▶ **Aim of the task**:
Count the lines below that contain the string "perform", with case counting, and give only the number.

==== Listing

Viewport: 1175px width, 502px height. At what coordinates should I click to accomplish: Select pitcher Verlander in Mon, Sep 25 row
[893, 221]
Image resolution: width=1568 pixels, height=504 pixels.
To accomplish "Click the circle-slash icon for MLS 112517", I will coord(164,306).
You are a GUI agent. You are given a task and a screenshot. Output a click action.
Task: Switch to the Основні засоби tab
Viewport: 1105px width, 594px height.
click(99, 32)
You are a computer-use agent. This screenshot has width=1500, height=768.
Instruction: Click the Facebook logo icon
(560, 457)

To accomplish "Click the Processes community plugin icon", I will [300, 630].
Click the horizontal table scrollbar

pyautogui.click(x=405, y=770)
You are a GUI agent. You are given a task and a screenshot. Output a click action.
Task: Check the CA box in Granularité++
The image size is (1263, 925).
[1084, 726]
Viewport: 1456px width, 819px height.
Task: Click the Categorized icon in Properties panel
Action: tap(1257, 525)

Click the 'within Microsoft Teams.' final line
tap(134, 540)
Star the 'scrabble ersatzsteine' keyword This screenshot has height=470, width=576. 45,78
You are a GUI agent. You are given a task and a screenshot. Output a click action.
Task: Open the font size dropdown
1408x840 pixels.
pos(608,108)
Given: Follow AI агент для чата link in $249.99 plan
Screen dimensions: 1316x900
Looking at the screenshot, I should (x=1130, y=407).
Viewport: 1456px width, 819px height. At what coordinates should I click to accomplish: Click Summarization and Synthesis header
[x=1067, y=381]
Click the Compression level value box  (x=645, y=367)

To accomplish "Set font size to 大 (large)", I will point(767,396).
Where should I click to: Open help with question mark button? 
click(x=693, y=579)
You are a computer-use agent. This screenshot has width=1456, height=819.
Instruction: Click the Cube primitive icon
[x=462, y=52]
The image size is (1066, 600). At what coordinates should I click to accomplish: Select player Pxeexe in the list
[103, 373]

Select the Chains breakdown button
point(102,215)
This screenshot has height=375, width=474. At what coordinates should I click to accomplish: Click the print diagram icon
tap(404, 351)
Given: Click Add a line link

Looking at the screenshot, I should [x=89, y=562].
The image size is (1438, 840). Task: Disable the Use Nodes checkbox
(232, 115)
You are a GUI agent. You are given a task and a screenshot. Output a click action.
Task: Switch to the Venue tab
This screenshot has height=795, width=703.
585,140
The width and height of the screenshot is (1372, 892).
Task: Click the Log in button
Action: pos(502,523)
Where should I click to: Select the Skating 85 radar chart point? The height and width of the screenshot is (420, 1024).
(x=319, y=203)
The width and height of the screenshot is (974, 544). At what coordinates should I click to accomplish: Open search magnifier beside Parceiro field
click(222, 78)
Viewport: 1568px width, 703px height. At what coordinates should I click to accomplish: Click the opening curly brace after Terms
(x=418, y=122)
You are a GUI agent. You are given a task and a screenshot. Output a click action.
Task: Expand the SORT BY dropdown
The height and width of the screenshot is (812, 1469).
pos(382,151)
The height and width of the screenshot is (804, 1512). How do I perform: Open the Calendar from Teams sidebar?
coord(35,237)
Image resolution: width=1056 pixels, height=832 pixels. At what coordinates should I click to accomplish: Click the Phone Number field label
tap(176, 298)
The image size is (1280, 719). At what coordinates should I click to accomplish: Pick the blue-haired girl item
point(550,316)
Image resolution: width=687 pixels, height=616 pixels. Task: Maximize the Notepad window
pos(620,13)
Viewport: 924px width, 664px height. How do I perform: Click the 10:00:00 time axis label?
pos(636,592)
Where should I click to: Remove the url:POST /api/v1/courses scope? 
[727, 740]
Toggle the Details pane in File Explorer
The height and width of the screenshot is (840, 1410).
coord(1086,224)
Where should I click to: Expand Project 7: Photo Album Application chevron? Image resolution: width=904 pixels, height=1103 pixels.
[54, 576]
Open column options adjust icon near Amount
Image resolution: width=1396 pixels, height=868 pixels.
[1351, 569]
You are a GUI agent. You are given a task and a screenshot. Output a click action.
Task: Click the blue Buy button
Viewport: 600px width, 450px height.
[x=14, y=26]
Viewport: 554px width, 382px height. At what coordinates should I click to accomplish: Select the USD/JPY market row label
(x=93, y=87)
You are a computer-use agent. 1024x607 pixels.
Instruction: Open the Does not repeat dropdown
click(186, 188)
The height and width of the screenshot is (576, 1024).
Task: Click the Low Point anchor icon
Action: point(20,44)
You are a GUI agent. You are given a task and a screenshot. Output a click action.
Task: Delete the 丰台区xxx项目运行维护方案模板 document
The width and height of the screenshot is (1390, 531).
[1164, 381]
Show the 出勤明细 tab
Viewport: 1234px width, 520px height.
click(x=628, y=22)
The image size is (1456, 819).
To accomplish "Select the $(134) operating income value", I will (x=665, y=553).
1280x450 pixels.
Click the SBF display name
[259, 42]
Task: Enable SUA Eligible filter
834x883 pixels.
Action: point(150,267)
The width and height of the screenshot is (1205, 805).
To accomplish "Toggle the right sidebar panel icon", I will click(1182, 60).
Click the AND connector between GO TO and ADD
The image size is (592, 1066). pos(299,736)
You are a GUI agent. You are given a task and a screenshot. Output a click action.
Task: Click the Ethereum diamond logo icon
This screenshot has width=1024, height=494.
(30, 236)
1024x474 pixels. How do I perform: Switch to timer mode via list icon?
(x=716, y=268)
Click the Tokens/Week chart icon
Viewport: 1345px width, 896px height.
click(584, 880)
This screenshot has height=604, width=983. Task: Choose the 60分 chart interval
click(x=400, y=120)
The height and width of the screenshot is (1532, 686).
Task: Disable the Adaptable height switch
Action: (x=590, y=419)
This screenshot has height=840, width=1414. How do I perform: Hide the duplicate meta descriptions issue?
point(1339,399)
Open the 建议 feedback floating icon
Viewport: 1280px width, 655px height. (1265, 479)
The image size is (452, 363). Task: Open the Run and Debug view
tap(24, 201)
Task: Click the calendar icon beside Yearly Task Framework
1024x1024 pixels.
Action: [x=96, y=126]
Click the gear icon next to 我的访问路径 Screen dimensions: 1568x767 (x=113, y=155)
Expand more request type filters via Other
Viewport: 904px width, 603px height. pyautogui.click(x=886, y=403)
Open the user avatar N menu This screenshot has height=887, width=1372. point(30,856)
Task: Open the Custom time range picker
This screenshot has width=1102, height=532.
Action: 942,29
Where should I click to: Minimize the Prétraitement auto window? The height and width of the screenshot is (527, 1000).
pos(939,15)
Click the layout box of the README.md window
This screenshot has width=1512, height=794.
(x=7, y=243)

========

▶ **Answer below**:
4